UMBC President Freeman Hrabowski recently received a lifetime achievement award for his work by the American Council for Education at this month’s ACE Annual Meeting. This award recognizes the work President Hrabowski has done throughout the past 25 years as president of UMBC. In a press release for the organization, ACE President Ted Mitchell said, “It is an honor to bestow ACE’s Lifetime Achievement Award on one of the most accomplished campus leaders in this country, one who has made an indelible mark on his institution and the entire higher education community.”

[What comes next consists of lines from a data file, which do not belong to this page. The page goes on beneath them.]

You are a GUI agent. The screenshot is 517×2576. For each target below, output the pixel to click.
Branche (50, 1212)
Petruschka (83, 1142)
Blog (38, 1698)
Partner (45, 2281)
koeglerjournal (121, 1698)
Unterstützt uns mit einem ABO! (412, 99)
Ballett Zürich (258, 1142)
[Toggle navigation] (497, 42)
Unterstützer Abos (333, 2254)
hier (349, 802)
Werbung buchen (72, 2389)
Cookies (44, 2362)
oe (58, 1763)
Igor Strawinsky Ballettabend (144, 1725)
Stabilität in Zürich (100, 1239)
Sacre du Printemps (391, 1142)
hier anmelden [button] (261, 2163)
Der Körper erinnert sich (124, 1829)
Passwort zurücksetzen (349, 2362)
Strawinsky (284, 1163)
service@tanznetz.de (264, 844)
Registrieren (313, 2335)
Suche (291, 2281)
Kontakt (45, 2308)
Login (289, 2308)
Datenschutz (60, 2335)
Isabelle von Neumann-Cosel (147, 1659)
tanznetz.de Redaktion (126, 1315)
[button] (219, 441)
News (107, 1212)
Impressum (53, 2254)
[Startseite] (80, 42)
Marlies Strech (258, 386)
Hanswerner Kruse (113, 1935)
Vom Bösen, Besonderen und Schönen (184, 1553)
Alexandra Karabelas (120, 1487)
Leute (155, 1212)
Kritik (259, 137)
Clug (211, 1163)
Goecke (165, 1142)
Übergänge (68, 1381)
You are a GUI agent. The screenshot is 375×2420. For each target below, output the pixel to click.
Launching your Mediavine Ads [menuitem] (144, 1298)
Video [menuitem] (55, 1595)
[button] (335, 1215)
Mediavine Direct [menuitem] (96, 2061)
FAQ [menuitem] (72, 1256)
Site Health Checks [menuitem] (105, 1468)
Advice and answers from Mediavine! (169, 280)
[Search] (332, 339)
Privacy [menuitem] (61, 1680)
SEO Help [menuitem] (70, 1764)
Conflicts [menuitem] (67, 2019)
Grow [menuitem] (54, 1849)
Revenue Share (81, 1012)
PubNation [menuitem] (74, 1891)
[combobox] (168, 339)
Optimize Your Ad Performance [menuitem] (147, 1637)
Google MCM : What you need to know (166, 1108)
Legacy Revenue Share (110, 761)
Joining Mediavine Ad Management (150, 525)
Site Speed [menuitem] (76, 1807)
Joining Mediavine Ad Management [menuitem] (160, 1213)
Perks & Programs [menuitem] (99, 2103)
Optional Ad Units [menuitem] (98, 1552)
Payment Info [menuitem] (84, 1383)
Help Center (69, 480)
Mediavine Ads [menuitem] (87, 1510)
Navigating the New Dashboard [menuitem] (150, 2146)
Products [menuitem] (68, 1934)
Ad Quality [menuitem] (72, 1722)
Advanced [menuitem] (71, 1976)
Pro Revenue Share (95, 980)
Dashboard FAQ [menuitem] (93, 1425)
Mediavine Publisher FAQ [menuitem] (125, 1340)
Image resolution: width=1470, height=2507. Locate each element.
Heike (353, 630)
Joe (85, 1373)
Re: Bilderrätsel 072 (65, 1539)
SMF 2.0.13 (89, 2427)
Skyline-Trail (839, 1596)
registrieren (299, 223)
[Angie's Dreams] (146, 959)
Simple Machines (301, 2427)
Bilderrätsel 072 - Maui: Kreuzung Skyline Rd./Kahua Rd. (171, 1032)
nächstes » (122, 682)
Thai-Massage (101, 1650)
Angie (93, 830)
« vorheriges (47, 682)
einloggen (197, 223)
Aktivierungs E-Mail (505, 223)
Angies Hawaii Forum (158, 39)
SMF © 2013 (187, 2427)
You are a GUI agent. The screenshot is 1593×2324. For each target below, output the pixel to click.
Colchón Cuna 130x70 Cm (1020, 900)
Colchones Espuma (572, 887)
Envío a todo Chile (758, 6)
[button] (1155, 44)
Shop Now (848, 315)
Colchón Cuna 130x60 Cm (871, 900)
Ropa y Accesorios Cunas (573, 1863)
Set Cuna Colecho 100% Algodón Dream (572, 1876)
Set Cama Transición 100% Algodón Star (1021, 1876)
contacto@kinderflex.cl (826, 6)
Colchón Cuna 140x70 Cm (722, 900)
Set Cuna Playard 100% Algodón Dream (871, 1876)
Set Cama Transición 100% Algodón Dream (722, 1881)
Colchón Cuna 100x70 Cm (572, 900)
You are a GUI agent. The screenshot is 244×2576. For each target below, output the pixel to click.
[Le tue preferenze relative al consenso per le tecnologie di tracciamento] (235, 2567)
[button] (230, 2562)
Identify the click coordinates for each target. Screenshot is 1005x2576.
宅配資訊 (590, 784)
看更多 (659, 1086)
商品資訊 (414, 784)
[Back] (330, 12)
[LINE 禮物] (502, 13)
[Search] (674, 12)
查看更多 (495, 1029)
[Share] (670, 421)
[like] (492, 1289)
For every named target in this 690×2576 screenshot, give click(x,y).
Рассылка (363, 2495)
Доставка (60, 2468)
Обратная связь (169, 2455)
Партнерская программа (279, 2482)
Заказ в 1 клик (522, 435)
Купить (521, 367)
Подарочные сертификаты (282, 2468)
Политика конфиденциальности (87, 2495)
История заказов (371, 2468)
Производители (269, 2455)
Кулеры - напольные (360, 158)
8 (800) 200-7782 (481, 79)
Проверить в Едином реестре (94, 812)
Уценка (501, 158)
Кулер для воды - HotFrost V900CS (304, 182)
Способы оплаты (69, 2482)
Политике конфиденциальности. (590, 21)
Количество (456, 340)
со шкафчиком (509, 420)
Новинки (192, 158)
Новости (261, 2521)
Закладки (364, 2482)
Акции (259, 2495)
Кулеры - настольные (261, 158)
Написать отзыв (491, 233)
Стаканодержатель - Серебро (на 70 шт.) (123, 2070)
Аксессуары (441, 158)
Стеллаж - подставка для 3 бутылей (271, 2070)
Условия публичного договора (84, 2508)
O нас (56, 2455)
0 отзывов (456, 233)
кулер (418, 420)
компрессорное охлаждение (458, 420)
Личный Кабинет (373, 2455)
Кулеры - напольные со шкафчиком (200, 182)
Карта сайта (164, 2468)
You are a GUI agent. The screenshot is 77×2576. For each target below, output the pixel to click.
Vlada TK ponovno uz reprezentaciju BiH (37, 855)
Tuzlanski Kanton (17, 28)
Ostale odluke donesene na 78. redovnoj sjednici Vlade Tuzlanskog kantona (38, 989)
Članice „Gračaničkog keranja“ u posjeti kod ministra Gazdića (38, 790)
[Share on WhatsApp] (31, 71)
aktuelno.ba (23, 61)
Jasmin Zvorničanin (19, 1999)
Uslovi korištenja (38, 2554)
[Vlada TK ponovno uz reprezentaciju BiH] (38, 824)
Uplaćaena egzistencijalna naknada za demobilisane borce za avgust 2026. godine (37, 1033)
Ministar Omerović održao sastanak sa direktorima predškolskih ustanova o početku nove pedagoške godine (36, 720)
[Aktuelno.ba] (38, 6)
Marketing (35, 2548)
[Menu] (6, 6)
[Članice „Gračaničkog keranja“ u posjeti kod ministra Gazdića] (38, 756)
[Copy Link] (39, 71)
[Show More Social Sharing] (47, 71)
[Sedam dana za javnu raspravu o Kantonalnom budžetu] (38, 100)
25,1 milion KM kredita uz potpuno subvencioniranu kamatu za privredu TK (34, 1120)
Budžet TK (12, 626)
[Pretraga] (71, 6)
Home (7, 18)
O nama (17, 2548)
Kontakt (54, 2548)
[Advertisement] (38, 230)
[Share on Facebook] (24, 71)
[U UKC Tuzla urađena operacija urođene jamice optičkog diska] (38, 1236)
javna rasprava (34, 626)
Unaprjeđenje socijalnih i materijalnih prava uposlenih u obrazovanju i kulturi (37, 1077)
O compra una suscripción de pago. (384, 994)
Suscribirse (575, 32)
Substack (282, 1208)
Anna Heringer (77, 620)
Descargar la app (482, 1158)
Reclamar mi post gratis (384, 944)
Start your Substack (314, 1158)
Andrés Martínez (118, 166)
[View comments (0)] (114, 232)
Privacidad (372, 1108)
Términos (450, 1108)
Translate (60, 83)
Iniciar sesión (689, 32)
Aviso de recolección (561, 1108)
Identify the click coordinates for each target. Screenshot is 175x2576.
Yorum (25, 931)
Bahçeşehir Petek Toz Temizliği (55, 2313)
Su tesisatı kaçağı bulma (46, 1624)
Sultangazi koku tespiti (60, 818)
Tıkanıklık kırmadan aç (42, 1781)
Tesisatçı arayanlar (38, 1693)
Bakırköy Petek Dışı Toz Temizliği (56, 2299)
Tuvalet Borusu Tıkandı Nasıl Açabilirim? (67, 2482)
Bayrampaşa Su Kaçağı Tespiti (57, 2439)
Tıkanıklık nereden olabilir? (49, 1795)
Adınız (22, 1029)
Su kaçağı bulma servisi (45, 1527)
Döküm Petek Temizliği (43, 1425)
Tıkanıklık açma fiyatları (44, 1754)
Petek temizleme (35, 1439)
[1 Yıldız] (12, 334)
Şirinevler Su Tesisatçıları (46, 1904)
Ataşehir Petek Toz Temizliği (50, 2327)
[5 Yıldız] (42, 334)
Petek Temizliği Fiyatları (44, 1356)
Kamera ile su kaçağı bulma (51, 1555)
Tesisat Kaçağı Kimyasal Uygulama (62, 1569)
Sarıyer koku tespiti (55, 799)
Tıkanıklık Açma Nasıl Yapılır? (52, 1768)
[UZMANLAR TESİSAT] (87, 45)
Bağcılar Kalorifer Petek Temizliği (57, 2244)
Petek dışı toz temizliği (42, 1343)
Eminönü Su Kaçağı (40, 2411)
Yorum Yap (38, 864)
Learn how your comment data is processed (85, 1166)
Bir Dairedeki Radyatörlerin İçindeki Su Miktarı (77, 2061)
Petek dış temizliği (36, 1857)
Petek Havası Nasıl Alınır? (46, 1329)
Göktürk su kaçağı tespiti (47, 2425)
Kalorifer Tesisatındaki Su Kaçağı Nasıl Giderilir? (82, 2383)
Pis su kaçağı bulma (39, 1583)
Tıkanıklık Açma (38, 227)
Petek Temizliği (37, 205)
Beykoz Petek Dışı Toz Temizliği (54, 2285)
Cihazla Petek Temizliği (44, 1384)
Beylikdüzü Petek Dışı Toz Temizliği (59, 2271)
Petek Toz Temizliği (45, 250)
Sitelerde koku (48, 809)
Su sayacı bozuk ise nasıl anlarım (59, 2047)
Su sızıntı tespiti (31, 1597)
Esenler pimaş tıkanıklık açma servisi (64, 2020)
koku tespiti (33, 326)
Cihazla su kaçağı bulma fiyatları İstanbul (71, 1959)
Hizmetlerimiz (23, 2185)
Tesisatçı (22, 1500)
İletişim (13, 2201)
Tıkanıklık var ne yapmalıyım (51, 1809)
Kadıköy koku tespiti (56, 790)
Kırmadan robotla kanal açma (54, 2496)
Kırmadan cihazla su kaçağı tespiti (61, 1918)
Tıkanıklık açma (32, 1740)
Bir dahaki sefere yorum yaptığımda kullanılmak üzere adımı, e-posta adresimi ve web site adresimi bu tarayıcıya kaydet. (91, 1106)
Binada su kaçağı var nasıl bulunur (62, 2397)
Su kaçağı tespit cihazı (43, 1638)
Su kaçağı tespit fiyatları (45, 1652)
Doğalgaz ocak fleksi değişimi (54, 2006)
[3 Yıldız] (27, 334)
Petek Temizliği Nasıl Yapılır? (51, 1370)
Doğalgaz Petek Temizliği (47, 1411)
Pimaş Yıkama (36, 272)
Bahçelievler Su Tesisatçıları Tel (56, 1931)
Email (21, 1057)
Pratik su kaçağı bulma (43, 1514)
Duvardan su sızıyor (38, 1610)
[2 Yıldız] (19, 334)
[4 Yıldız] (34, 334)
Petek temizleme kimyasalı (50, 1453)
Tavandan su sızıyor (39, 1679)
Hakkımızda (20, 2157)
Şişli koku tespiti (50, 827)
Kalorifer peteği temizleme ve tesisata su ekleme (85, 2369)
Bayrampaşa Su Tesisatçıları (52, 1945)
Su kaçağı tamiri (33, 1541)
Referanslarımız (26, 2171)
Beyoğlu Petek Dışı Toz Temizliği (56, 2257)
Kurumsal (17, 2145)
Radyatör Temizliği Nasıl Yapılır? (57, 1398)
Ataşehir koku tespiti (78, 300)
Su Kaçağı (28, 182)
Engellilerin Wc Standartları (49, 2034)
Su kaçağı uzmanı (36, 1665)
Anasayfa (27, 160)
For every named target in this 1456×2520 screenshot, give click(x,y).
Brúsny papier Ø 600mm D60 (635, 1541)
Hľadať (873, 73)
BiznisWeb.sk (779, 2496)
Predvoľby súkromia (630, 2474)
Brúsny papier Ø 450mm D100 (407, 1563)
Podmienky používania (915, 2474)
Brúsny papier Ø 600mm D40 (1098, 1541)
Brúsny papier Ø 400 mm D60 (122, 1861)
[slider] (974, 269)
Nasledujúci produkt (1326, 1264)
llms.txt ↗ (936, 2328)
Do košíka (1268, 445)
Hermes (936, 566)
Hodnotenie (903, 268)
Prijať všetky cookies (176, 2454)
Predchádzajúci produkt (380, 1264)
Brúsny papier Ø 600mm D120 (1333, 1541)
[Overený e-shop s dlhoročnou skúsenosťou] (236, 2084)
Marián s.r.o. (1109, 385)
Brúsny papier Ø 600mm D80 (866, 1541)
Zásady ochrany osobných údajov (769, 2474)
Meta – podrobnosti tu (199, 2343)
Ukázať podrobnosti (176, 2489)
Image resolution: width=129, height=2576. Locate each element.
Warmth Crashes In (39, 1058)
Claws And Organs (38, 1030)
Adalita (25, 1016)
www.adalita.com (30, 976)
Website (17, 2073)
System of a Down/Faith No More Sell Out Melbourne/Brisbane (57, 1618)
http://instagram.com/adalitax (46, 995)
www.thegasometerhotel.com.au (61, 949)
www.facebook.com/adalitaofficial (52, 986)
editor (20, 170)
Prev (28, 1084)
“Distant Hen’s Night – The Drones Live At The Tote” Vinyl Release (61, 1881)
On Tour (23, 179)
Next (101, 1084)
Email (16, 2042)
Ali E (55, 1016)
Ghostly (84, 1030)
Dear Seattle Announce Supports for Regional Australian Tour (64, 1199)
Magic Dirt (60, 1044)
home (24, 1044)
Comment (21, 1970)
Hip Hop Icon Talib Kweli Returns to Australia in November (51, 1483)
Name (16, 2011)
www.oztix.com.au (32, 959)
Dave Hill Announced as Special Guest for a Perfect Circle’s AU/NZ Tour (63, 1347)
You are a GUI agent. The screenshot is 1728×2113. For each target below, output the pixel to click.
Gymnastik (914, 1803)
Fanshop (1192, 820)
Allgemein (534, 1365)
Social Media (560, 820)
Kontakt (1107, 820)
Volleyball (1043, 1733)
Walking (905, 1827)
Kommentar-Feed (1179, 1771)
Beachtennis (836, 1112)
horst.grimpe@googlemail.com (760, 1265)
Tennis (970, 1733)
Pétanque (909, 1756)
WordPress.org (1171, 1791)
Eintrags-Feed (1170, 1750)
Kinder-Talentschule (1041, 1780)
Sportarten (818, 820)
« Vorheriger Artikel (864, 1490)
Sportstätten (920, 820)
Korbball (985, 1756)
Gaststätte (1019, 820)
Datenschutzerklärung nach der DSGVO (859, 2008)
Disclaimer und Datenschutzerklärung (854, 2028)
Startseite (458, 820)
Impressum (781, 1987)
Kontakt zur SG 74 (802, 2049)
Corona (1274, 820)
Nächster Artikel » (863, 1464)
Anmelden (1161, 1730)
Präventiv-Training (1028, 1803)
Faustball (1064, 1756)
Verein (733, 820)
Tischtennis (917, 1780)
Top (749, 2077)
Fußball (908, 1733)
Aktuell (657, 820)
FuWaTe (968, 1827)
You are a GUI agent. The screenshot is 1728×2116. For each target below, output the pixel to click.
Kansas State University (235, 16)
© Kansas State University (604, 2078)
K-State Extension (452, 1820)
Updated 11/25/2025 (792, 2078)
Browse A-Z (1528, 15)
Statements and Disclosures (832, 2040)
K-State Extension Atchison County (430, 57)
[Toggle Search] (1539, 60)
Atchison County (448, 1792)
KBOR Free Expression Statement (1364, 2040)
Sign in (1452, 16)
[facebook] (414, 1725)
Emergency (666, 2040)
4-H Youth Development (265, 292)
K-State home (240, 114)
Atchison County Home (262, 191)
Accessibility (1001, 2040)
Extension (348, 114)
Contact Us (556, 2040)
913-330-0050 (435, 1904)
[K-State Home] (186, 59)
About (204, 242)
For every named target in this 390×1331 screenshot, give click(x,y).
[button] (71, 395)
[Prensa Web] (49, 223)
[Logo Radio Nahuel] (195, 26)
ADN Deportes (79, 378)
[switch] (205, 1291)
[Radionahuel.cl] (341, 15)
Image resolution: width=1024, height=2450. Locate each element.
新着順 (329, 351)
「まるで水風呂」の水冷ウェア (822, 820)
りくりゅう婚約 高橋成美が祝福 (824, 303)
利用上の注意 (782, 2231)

In particular, Hrabowski’s policy towards increasing diversity with science and technology was praised: “President Hrabowski has built UMBC into a powerhouse engine of social mobility and academic excellence, particularly in the area of expanding the number of minority students pursuing degrees in the fields of science and technology,” Mitchell elaborated in the same press release.
Hrabowski was born in Birmingham, Alabama in 1950. He graduated from the Hampton Institute with highest honors in mathematics and went on to receive a master’s and doctorate from the University of Illinois at Urbana-Champaign. His previous endeavors include co-founding the Meyerhoff Scholar’s Program with Robert Meyerhoff in 1988 and chairing the President’s Advisory Commission on Educational Excellence for African Americans under the Obama Administration of 2012. U.S. News and World Report has named him one of “America’s Best Leaders.”
Since 1992, Hrabowski’s work at UMBC has been renowned by others in his field. While his work in minority representation in STEM is his most notable achievement, he has also invested in expanding the arts and humanities on campus. This has resulted in the construction of the Performing Arts and Humanities Building.
As for the future, President Hrabowski remains hopeful about the university’s direction. He said, “We as a community believe in this institution. People are impressed by the buildings, the hundreds of millions of dollars in construction. But what’s always more important than the buildings is the people and this is a campus that takes great pride in the mind.”